Perspective: The Cloud is Eating the Internet
The Cloud and the Internet are symbiotic systems. They were historically distinct, but today the line between them is increasingly fuzzy. If you start with the textbook definition, the Internet provides end-to-end connectivity between any two hosts (e.g., a client laptop and a remote server machine), and the cloud supports several warehouse-sized datacenters, each of which provides a cost-effective way to power, cool, and operate a large number of server machines. End-users connect to the nearest datacenter over the Internet in exactly the same way they connect to a server in a remote machine room.

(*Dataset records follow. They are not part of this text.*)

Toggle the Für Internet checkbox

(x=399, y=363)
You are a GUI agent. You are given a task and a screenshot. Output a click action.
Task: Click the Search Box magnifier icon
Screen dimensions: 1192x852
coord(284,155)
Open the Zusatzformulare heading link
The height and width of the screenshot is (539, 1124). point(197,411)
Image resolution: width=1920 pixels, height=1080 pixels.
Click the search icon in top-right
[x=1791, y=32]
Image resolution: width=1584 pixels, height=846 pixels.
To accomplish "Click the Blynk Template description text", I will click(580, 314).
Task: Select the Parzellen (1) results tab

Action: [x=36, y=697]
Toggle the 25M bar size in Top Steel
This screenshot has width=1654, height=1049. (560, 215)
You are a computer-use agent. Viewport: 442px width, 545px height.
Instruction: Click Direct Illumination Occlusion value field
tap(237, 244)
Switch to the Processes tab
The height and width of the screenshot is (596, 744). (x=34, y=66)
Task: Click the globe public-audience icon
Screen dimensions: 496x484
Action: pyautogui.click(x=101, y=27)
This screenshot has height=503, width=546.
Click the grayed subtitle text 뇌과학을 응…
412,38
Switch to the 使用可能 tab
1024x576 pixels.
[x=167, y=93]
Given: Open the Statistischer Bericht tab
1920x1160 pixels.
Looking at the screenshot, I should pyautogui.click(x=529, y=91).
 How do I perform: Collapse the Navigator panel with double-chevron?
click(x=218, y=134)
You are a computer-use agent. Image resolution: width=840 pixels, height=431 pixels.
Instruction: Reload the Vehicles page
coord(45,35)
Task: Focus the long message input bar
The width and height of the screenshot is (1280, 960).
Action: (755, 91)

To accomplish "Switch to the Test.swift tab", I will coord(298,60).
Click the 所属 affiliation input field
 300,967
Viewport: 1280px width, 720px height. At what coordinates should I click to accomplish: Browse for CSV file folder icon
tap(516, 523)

That’s an accurate description of the relationship between the Internet and the Cloud in the early days of commercial cloud providers like Amazon, Microsoft, and Google. For example, Amazon’s cloud circa 2009 had two datacenters, one on the east coast of the US and one on the west coast. Today, however, each of the major cloud providers operates several dozen datacenters spread across the globe, and it should be no surprise that they are strategically located in close proximity to Internet Exchange Points (IXP), each of which provides rich connectivity to the rest of the Internet. There are over 150 IXPs worldwide, and while not every cloud provider replicates a full datacenter near each one (many of these sites are co-location facilities), it is fair to say the cloud’s most frequently accessed content (e.g., the most popular Netflix movies, YouTube videos, and Facebook photos) is potentially distributed to that many locations.
There are two consequences to this wide dispersion of the cloud. One is that the end-to-end path from client to server doesn’t necessarily traverse the entire Internet. A user is likely to find the content he or she wants to access has been replicated at a nearby IXP—which is usually just one AS hop away—as opposed to being on the far side of the globe. The second consequence is that the major cloud providers do not use the public Internet to interconnect their distributed datacenters. It is common for cloud providers to keep their content synchronized across distributed datacenters, but they typically do this over a private backbone. This allows them to take advantage of whatever optimizations they want without needing to fully inter-operate with anyone else.
In other words, while the figures in Section 4.1 fairly represents the Internet’s overall shape, and BGP makes it possible to connect any pair of hosts, in practice most users interact with applications running in the Cloud, which looks more like Figure 124. (One important detail that the figure does not convey is that Cloud providers do not typically build a WAN by laying their own fiber, but they instead lease fiber from service providers, meaning that the private cloud backbone and the service provider backbones often share the same physical infrastructure.)
Note that while it is possible to replicate content across the cloud’s many locations, we do not yet have the technology to replicate people. This means that when widely dispersed users want to talk with each other—for example, as part of a video conference call—it’s the multicast tree that gets distributed across the cloud. In other words, multicast isn’t typically running in the routers of the service provider backbones (as Section 4.3 suggests), but it is instead running in server processes distributed across some subset of the 150+ locations that serve as the Internet’s major interconnection points. A multicast tree constructed in this way is called an overlay, which is a topic that we return to in Section 9.4.